The problem — Each line of the listing that contains the word "computer" is to be copied.

Information —
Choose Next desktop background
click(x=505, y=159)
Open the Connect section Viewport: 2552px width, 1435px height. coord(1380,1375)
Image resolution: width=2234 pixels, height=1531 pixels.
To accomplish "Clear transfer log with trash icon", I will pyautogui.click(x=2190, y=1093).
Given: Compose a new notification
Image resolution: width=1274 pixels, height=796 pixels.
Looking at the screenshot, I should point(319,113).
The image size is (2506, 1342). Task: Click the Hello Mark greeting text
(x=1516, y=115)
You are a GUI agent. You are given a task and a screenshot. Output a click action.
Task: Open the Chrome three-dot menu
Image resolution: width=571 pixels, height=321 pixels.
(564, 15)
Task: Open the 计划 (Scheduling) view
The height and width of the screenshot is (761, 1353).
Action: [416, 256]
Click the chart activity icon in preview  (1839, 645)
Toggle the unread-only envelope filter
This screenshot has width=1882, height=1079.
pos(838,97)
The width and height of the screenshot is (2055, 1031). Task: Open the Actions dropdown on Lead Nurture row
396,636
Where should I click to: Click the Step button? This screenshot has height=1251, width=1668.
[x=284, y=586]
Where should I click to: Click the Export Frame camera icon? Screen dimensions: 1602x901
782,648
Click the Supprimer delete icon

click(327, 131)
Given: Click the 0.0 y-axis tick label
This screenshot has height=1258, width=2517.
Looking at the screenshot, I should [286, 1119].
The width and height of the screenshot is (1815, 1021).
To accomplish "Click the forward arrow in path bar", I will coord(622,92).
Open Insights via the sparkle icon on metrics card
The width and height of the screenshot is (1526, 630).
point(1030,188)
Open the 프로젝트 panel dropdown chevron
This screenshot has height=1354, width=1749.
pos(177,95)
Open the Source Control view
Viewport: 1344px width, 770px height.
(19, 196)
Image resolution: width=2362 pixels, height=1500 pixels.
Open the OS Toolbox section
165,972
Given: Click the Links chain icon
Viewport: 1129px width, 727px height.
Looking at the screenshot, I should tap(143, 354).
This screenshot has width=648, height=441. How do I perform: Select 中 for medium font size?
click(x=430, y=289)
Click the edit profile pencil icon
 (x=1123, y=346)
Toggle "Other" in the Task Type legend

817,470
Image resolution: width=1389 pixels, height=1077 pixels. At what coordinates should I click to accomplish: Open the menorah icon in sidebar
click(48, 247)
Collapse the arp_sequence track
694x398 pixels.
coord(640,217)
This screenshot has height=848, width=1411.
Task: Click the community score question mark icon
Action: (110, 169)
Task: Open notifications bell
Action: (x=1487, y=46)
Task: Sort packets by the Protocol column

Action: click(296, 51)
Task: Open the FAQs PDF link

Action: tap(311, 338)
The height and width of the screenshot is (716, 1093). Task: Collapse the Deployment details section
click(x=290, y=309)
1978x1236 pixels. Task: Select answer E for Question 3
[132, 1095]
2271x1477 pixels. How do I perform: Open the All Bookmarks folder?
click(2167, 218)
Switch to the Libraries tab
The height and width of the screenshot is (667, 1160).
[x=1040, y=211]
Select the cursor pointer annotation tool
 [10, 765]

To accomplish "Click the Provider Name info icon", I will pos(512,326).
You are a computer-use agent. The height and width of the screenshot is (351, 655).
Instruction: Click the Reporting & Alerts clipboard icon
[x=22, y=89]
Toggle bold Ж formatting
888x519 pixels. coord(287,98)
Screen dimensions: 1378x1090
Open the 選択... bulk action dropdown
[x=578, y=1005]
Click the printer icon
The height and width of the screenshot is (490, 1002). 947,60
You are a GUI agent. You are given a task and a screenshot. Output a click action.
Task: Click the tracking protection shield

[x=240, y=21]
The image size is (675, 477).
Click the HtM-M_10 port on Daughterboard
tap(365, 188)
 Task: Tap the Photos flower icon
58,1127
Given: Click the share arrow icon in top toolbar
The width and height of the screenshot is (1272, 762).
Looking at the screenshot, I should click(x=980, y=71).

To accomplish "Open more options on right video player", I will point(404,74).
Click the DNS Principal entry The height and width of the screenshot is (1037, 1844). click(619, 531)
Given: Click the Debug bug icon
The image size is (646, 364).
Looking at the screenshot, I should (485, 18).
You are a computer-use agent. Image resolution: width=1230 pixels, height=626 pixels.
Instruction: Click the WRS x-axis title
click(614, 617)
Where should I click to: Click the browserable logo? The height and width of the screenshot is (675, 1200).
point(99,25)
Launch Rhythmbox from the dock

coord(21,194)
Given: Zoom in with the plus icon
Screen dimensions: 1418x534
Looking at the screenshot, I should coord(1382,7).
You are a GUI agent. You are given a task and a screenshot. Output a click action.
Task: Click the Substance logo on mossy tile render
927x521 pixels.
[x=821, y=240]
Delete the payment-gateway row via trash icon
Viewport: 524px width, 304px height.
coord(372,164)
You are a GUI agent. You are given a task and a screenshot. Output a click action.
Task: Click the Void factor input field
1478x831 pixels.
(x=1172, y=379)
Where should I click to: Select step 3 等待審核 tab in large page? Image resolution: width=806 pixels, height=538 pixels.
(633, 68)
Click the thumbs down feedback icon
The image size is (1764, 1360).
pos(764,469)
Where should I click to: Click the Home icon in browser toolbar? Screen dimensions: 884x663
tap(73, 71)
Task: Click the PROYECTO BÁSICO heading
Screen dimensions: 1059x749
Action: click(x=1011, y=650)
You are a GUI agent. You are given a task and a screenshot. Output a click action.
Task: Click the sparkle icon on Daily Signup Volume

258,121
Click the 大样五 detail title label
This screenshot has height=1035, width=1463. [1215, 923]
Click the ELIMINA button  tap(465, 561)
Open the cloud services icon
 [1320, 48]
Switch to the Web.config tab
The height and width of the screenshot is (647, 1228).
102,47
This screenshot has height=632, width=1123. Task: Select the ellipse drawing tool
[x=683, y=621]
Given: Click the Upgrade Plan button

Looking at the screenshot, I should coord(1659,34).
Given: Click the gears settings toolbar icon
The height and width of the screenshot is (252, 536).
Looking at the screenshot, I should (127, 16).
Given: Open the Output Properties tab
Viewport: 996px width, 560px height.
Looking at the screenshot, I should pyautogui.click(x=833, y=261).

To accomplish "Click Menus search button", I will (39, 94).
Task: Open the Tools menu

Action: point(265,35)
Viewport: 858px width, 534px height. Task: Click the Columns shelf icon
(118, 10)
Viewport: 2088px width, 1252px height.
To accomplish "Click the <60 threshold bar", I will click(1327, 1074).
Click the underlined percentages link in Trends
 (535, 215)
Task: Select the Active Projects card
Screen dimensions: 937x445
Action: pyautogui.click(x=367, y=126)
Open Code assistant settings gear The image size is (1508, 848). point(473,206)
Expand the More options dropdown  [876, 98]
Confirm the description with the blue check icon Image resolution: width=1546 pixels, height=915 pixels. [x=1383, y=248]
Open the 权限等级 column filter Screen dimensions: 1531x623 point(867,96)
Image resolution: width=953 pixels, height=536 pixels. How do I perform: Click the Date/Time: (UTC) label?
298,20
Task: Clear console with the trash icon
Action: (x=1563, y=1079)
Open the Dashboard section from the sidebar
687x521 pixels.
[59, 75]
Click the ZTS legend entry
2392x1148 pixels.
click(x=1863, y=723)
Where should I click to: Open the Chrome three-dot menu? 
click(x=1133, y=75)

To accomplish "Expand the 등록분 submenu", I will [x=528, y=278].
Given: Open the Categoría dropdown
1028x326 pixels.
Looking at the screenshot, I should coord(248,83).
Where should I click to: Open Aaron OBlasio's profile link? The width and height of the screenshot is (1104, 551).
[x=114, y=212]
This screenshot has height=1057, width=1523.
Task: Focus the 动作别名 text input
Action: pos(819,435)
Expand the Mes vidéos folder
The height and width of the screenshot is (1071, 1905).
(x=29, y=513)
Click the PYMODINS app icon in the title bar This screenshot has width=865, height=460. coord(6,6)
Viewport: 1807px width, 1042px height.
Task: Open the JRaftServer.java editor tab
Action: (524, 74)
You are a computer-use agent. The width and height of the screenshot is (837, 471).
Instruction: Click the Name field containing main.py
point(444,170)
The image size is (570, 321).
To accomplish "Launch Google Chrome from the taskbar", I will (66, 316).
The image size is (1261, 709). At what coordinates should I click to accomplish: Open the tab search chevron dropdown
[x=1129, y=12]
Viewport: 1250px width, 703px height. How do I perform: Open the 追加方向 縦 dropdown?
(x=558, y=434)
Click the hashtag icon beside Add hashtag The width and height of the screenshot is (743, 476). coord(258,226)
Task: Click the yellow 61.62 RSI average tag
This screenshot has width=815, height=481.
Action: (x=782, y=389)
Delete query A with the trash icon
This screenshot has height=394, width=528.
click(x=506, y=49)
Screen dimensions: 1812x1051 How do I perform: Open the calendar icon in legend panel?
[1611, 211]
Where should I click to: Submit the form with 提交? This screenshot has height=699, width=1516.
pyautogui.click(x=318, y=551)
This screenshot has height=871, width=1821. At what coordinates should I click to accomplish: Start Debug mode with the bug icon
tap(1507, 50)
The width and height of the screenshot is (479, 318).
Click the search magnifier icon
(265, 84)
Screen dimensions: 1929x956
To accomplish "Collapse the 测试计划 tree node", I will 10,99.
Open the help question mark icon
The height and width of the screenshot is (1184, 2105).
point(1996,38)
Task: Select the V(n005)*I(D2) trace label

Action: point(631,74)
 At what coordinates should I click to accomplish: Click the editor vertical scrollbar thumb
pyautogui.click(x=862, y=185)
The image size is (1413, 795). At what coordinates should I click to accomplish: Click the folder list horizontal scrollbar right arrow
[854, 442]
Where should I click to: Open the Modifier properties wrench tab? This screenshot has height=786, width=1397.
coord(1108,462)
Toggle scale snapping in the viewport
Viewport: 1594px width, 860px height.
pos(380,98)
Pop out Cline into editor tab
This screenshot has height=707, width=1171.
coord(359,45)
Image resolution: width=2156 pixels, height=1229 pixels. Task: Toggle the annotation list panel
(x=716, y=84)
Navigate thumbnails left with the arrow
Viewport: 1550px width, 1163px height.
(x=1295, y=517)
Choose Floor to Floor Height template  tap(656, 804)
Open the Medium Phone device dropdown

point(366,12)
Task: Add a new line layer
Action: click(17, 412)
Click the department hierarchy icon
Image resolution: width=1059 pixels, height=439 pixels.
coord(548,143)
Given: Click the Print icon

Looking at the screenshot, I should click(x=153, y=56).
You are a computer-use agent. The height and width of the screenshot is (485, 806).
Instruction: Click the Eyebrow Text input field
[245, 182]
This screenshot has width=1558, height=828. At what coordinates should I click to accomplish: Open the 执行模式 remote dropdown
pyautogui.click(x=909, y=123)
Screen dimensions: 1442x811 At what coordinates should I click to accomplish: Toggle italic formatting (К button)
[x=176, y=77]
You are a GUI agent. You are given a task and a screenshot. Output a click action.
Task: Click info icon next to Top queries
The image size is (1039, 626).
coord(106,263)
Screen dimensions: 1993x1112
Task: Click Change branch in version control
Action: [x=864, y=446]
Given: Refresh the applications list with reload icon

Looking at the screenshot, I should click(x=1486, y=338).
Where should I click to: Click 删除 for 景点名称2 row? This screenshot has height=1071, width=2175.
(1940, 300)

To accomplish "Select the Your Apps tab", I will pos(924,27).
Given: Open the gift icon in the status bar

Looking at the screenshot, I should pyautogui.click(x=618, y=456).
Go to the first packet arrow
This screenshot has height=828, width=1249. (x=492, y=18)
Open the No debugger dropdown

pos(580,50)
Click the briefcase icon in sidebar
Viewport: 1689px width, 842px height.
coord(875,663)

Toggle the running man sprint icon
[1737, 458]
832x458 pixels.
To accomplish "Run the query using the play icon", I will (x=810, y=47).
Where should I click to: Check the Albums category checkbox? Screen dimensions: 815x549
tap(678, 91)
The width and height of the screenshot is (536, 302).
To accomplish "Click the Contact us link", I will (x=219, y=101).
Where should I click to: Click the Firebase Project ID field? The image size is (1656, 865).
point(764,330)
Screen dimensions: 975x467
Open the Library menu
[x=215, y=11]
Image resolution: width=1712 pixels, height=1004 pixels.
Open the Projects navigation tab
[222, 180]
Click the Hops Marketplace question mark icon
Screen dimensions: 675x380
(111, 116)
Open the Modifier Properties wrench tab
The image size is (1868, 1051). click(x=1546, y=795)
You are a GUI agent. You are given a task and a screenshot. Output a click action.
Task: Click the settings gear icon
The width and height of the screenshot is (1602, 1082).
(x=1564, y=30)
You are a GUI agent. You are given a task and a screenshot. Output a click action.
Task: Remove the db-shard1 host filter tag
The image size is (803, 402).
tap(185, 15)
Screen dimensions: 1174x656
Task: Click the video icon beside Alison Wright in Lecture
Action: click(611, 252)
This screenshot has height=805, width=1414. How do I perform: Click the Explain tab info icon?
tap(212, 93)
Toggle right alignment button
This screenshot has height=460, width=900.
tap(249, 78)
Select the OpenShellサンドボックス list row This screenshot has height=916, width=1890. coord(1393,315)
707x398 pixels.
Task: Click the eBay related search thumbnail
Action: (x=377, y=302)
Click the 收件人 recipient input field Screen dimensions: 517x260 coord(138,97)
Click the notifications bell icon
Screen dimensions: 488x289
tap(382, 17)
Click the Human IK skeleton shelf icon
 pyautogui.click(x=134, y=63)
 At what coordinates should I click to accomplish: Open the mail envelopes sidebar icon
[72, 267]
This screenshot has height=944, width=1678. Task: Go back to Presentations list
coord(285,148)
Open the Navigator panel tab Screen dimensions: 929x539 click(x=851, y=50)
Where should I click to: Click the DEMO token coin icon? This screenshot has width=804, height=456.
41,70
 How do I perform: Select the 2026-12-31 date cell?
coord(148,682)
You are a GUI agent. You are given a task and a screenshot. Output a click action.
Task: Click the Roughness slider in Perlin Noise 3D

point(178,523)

Completed exercise —
You are a computer-use agent. The height and width of the screenshot is (351, 655).
You are a computer-use agent. Image resolution: width=1230 pixels, height=626 pixels.
You are a computer-use agent. The width and height of the screenshot is (837, 471).
You are a computer-use agent. The height and width of the screenshot is (485, 806).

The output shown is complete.